Celma Veloso, ex-prefeita de Ferreiros, tem bens bloqueados pelo MPF

Decisão atende pedido feito em ação de improbidade devido ao suposto desvio de recursos públicos federais oriundos da Funasa


celma-velosoO Ministério Público Federal (MPF) em Pernambuco (PE) obteve, na Justiça Federal, o bloqueio de bens de Maria Celma Veloso da Silva, ex-prefeita de Ferreiros, na Zona da Mata pernambucana, da empresa Cogepac Arquitetura e Engenharia e de seu sócio-administrador José Alberto Ferreira Porto. A decisão atende pedido feito em ação de improbidade ajuizada pelo MPF devido ao suposto desvio de recursos públicos federais oriundos de convênio firmado com a Fundação Nacional de Saúde (Funasa). A responsável pelo caso é a procuradora da República Silvia Regina Pontes Lopes.

O convênio, com vigência de 2012 a 2014, foi viabilizado com verbas do Programa de Aceleracao do Crescimento (PAC) e tinha como objetivo a execução de melhorias sanitárias domiciliares. Para isso, R$ 500 mil foram repassados pela Funasa ao município de Ferreiros.

De acordo com a ação do MPF, Maria Celma Veloso, então prefeita e ordenadora de despesas do município, permitiu que os recursos federais fossem desviados de sua aplicação regular, com a omissão de fiscalização de obras e a autorização de pagamentos indevidos, causando prejuízo ao erário. A Cogepac foi a maior beneficiária do esquema fraudulento, tendo sido vencedora de licitação para a construção de módulos sanitários e oficinas de saneamento.

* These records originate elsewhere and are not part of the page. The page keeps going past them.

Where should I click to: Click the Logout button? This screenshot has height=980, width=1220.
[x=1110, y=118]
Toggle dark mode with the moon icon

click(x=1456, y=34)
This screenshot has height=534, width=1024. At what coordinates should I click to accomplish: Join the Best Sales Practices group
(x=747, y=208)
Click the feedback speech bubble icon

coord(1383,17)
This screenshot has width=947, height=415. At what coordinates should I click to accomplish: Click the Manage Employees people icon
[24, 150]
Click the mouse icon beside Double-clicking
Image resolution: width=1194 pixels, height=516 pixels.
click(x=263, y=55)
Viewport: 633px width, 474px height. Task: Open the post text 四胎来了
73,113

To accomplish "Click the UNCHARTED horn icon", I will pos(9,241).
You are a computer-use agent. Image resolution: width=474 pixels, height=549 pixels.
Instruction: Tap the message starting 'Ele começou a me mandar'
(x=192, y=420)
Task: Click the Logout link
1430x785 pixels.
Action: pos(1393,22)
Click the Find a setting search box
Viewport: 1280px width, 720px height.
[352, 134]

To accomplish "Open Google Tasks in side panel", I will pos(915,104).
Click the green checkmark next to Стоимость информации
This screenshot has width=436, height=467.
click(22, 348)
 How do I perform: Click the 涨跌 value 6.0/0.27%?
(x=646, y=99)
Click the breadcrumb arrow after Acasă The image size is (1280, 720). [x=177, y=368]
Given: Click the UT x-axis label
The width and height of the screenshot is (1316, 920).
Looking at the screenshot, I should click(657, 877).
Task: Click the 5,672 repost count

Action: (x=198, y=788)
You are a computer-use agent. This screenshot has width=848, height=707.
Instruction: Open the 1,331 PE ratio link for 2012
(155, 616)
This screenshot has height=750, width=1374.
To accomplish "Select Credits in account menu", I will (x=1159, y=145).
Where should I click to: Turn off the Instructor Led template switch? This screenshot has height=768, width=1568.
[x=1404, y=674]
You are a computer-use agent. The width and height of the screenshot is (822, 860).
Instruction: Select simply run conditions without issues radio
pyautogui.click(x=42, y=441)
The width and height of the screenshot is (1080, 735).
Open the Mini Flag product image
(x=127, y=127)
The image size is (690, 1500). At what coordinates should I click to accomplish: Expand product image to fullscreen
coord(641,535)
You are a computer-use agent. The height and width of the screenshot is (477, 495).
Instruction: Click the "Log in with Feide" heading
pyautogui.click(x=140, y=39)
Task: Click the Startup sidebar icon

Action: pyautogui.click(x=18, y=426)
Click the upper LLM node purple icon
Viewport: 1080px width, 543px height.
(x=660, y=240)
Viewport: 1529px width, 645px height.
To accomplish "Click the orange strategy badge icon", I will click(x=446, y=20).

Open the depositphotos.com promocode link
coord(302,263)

As apurações do MPF indicaram que a Cogepac comprovou a execução de apenas 29,58% das obras do convênio, ainda que a empresa tenha recebido 45,94% dos recursos repassados, de acordo com relatório do próprio município. Conforme a ação, os comprovantes de pagamentos em favor da empresa foram lavrados e autorizados por Maria Celma Veloso, de acordo com prestação de contas apresentada à Funasa.

Foi constatado, também, que a empresa apresentou boletins de medição antecipados, pagos indevidamente e sem o atesto da engenheira responsável pelas obras do município, o que demonstrou a falsidade dos documentos expedidos e a má-fé da ex-prefeita. O MPF considerou que a gestora transgrediu, de forma grave e dolosa, as normas do direito financeiro, com objetivo de desviar as verbas federais oriundas do convênio. Reforçou, ainda, que Maria Celma Veloso realizou o pagamento antes da liquidição da despesa, etapa em que seria cobrada a realização das obras.

Bloqueio – De acordo com a decisão da Justiça Federal, devem ser bloqueados os bens de Maria Celma Veloso da Silva, Cogepac Arquitetura e Engenharia e José Alberto Ferreira Porto até o valor de R$ 400.463,19 para cada réu, consistente no prejuízo causado aos cofres públicos (R$ 133.487,73) acrescido de eventual multa pela prática dos atos de improbidade administrativa.